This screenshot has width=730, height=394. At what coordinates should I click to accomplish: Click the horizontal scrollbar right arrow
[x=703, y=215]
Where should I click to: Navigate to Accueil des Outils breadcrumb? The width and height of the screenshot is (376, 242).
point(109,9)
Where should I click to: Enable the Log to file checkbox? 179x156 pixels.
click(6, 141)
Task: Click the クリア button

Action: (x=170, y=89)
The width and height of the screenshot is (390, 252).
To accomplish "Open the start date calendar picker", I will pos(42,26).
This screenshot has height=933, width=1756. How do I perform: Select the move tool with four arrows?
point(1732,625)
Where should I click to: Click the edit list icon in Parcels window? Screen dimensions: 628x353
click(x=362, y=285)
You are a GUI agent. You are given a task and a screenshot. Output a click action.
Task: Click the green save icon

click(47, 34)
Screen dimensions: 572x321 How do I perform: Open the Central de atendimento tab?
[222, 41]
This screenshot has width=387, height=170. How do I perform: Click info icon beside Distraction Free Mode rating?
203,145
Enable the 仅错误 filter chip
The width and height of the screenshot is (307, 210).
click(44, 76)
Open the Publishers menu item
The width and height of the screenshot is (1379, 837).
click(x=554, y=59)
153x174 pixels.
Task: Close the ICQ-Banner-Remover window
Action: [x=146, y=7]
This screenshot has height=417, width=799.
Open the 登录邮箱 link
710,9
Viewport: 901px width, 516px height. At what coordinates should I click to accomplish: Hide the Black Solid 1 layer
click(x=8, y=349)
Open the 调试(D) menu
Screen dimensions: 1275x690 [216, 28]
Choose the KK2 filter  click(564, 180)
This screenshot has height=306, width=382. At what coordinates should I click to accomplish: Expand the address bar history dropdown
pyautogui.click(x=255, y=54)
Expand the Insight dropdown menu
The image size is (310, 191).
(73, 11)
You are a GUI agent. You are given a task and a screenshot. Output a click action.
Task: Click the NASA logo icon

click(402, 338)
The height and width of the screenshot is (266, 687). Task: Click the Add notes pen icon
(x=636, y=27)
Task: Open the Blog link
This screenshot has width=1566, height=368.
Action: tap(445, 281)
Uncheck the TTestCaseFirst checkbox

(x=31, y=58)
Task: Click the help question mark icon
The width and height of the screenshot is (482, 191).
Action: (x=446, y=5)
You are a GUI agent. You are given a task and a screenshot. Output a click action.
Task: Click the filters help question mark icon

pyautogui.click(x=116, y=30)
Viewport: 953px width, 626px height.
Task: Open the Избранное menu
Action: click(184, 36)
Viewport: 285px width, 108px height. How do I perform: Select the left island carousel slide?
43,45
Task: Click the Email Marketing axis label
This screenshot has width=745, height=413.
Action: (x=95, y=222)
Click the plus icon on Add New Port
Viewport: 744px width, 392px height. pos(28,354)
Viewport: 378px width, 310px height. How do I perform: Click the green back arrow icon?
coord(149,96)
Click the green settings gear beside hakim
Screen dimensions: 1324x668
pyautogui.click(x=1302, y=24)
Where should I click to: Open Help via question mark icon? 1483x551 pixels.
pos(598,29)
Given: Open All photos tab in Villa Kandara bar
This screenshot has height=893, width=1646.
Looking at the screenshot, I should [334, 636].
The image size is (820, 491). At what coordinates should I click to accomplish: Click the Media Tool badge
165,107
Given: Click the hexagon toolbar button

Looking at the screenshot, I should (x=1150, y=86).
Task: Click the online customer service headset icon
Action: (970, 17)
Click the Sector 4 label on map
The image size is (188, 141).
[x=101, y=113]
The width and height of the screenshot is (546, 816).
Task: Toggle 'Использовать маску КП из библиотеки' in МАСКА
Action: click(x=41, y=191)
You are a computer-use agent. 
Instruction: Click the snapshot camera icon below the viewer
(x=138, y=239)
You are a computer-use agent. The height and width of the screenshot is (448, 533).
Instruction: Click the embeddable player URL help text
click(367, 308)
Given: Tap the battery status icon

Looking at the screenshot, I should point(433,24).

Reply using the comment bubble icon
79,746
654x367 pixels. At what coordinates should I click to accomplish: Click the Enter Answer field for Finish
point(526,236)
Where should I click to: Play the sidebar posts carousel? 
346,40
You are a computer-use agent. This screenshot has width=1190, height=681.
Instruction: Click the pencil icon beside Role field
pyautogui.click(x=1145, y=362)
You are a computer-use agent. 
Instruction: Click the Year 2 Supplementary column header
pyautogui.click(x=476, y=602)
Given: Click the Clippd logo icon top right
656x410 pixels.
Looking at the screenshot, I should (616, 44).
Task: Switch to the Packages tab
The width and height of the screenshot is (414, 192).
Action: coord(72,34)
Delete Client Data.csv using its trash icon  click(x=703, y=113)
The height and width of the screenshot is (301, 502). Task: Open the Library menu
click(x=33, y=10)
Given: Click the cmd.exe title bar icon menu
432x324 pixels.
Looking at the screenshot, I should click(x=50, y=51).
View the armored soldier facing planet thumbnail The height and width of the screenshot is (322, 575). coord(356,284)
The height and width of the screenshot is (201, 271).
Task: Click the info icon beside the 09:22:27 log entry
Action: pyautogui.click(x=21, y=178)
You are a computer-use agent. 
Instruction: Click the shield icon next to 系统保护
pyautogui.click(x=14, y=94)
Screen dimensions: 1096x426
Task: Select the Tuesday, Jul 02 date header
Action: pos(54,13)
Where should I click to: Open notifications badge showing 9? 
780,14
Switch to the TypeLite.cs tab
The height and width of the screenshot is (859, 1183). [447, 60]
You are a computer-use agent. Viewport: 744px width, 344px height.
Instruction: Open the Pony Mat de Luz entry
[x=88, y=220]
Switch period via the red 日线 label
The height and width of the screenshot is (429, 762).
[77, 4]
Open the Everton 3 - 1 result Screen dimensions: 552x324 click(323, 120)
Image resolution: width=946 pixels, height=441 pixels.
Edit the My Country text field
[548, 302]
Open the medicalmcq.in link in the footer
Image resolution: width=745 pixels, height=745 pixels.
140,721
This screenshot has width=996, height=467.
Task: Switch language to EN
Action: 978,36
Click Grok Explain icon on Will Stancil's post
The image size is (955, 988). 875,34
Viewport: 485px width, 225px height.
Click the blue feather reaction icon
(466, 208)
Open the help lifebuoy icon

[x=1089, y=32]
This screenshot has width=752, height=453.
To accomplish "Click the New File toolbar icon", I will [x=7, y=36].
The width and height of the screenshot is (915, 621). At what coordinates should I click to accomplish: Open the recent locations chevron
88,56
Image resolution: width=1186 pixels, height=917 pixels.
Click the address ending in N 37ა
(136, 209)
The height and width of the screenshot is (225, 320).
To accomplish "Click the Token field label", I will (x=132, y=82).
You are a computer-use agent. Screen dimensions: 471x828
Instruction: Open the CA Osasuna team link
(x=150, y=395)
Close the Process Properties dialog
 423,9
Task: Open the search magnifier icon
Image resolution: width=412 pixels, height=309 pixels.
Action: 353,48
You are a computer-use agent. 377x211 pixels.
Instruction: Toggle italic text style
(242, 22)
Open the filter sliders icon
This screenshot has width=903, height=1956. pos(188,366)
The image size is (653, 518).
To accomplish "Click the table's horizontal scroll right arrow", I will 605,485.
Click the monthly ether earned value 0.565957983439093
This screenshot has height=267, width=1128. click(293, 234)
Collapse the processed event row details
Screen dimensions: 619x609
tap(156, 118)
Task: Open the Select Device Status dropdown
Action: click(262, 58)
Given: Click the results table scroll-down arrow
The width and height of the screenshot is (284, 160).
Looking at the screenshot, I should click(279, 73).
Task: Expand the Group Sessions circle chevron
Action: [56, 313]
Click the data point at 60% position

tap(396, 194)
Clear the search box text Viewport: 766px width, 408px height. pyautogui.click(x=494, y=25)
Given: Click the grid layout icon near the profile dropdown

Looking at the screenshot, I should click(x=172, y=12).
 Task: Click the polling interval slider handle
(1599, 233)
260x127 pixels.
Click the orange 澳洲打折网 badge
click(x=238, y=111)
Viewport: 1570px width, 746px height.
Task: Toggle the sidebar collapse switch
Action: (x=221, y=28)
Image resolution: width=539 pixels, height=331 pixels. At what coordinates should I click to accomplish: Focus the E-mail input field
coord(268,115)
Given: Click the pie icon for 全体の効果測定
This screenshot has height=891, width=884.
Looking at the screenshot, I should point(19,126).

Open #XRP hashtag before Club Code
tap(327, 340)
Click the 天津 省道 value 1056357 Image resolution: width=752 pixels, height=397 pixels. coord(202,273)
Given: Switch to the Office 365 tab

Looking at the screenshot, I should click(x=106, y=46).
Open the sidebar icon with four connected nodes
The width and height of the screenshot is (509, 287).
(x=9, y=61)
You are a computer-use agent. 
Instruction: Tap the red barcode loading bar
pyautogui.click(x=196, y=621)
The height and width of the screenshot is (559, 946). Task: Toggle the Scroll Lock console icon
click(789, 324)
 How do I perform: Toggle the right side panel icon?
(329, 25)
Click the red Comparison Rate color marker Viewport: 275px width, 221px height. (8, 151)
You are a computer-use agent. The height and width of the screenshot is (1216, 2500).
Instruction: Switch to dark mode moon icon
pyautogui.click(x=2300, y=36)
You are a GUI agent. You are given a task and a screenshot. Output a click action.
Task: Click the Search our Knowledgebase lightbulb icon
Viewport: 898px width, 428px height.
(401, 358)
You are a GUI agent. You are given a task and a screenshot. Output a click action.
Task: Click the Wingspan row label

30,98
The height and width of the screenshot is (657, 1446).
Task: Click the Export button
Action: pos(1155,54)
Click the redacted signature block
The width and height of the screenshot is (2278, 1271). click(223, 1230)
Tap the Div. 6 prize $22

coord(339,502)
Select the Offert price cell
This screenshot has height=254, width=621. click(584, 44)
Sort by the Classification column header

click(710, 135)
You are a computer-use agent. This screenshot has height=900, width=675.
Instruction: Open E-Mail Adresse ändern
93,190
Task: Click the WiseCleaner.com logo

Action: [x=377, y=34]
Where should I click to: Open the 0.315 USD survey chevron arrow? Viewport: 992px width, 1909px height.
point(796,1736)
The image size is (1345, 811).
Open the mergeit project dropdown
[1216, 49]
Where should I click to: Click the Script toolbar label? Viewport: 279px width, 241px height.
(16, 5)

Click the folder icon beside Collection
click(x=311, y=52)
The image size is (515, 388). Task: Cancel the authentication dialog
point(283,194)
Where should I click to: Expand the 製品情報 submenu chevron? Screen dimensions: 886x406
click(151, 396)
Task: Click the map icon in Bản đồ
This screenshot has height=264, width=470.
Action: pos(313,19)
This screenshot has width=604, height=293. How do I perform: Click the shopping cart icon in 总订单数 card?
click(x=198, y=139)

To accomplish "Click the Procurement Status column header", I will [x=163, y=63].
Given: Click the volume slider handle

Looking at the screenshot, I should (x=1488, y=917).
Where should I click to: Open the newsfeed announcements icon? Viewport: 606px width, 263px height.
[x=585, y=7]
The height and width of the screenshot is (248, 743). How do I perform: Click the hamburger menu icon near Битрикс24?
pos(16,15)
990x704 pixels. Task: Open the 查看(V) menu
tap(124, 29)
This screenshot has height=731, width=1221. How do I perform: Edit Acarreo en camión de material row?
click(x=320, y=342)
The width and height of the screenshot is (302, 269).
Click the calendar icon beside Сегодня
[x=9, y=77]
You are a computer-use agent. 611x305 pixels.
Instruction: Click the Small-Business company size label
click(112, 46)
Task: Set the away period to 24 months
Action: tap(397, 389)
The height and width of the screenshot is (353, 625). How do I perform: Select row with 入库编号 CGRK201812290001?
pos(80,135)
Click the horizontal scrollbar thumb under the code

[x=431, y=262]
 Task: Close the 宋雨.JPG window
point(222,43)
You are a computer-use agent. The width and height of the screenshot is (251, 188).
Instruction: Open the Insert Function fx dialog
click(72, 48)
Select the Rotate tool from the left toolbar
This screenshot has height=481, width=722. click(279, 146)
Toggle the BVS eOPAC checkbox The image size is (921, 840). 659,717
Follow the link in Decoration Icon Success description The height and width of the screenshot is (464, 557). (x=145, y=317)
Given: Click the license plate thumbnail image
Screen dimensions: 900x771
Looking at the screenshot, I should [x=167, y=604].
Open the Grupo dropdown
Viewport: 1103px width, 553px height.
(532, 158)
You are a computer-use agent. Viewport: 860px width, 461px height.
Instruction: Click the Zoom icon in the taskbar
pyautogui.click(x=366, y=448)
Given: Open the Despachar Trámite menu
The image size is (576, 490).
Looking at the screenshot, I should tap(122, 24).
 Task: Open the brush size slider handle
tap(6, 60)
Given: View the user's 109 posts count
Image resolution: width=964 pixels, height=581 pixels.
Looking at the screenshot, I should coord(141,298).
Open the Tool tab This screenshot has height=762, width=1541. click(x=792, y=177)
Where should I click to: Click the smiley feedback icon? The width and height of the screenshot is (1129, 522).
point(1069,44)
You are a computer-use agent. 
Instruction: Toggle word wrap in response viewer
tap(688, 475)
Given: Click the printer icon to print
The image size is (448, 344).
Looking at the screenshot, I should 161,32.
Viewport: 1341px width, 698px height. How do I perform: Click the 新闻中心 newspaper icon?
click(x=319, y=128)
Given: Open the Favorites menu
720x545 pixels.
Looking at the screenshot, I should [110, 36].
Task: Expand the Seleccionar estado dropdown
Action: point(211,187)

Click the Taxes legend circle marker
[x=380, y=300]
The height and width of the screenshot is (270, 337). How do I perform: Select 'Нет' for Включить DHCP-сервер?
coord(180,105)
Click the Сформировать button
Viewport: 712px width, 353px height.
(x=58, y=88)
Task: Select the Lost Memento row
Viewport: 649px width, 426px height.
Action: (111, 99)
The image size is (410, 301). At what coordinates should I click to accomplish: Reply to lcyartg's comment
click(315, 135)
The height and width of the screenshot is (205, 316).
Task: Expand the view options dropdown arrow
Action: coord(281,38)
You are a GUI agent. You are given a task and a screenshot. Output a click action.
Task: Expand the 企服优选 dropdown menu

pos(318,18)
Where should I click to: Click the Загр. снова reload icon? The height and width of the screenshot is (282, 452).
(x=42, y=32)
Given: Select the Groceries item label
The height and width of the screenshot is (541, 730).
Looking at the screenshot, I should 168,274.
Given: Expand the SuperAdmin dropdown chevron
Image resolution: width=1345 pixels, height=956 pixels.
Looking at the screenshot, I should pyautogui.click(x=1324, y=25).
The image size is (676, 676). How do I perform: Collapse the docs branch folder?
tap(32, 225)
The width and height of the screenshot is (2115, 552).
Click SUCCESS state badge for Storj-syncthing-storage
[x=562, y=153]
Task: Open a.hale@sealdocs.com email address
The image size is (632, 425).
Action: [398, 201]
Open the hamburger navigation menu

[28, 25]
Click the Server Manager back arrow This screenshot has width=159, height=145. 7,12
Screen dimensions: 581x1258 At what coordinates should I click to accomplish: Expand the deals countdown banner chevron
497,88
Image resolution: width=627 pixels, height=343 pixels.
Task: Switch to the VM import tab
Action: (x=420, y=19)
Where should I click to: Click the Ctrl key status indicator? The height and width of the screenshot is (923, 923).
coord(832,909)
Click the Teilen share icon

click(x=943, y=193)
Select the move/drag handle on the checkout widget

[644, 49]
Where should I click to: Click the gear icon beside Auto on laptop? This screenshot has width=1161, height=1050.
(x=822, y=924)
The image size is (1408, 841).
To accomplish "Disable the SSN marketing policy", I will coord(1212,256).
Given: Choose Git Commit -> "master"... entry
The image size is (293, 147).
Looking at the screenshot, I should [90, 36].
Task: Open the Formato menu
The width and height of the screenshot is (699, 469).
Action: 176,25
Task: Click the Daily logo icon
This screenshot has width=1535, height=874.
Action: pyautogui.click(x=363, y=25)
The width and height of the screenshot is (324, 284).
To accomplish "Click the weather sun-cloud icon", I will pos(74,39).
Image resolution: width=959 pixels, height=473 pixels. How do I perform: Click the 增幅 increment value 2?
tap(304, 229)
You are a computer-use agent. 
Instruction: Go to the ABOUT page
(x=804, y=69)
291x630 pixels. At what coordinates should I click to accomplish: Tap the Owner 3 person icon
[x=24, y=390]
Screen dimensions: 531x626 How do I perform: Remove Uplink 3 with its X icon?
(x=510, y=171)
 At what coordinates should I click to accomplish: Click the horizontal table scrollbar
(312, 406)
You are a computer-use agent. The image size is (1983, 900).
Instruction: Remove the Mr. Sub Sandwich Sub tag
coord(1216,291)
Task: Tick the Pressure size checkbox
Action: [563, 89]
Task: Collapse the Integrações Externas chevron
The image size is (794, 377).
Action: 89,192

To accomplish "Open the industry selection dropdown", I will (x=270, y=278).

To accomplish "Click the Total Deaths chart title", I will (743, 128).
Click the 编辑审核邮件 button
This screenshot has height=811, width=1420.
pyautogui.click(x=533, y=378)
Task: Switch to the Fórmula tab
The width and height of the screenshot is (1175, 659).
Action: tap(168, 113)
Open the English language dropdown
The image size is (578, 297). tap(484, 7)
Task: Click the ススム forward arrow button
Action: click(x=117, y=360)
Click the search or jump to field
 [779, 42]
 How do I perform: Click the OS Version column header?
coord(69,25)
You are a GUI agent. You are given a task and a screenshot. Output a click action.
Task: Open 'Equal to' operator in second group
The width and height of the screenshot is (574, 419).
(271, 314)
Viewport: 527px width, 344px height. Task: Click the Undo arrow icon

------------

### To do
Scan the records above for the word "Choose". Show each line in which it appears.

### Expected output
Choose the KK2 filter  click(564, 180)
Given: Choose Git Commit -> "master"... entry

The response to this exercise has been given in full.